Some entries follow. Reproduce exactly the lines starting at the one with "Task: Click the widget tree sidebar icon" and stopping after the one with "Task: Open help for プライバシーポリシーURL".

◆ DATA FOR REVIEW:
▼▼▼
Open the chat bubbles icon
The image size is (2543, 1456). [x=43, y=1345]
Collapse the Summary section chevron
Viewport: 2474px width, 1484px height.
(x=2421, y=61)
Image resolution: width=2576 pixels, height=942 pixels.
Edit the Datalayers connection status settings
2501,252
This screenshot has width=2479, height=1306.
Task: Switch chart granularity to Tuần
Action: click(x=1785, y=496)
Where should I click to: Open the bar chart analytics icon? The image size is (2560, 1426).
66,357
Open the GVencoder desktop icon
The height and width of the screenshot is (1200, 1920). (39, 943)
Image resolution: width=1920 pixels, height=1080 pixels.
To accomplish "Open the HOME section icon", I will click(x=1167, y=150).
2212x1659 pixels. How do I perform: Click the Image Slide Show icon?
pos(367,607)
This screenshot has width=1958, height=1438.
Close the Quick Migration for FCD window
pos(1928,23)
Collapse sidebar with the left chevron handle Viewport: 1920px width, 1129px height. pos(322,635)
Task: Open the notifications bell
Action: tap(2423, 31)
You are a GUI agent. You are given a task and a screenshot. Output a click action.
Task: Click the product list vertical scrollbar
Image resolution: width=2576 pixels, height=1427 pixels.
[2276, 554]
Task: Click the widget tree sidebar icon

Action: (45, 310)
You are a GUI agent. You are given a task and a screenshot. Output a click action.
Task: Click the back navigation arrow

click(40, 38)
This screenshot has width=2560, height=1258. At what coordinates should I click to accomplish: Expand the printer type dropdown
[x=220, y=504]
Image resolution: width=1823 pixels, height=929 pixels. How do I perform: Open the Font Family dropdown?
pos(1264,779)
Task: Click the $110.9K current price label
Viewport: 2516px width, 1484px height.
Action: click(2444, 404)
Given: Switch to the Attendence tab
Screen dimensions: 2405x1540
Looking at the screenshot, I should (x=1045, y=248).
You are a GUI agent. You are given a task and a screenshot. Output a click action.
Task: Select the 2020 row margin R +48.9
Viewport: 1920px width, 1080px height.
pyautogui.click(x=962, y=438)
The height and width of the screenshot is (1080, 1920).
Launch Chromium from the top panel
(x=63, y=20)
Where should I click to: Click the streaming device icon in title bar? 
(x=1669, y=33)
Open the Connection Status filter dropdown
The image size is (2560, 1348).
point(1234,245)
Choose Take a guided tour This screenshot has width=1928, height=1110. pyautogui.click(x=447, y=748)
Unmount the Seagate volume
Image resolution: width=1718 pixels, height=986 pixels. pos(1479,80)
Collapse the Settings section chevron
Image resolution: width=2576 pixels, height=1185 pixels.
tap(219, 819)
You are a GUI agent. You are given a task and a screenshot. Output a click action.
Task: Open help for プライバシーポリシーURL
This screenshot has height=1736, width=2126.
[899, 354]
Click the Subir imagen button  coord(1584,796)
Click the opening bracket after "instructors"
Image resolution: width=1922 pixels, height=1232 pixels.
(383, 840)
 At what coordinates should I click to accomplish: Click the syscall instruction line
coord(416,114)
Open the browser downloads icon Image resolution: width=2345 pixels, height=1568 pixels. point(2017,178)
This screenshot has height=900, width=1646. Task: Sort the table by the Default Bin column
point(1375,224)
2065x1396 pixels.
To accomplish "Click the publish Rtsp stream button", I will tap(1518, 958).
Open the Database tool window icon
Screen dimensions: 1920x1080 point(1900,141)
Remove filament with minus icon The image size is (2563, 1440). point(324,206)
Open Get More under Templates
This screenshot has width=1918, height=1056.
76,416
▲▲▲
◆ COMPLETED TASK:
Task: Click the widget tree sidebar icon

Action: (45, 310)
You are a GUI agent. You are given a task and a screenshot. Output a click action.
Task: Click the back navigation arrow

click(40, 38)
This screenshot has width=2560, height=1258. At what coordinates should I click to accomplish: Expand the printer type dropdown
[x=220, y=504]
Image resolution: width=1823 pixels, height=929 pixels. How do I perform: Open the Font Family dropdown?
pos(1264,779)
Task: Click the $110.9K current price label
Viewport: 2516px width, 1484px height.
Action: click(2444, 404)
Given: Switch to the Attendence tab
Screen dimensions: 2405x1540
Looking at the screenshot, I should (x=1045, y=248).
You are a GUI agent. You are given a task and a screenshot. Output a click action.
Task: Select the 2020 row margin R +48.9
Viewport: 1920px width, 1080px height.
pyautogui.click(x=962, y=438)
The height and width of the screenshot is (1080, 1920).
Launch Chromium from the top panel
(x=63, y=20)
Where should I click to: Click the streaming device icon in title bar? 
(x=1669, y=33)
Open the Connection Status filter dropdown
The image size is (2560, 1348).
point(1234,245)
Choose Take a guided tour This screenshot has width=1928, height=1110. pyautogui.click(x=447, y=748)
Unmount the Seagate volume
Image resolution: width=1718 pixels, height=986 pixels. pos(1479,80)
Collapse the Settings section chevron
Image resolution: width=2576 pixels, height=1185 pixels.
tap(219, 819)
You are a GUI agent. You are given a task and a screenshot. Output a click action.
Task: Open help for プライバシーポリシーURL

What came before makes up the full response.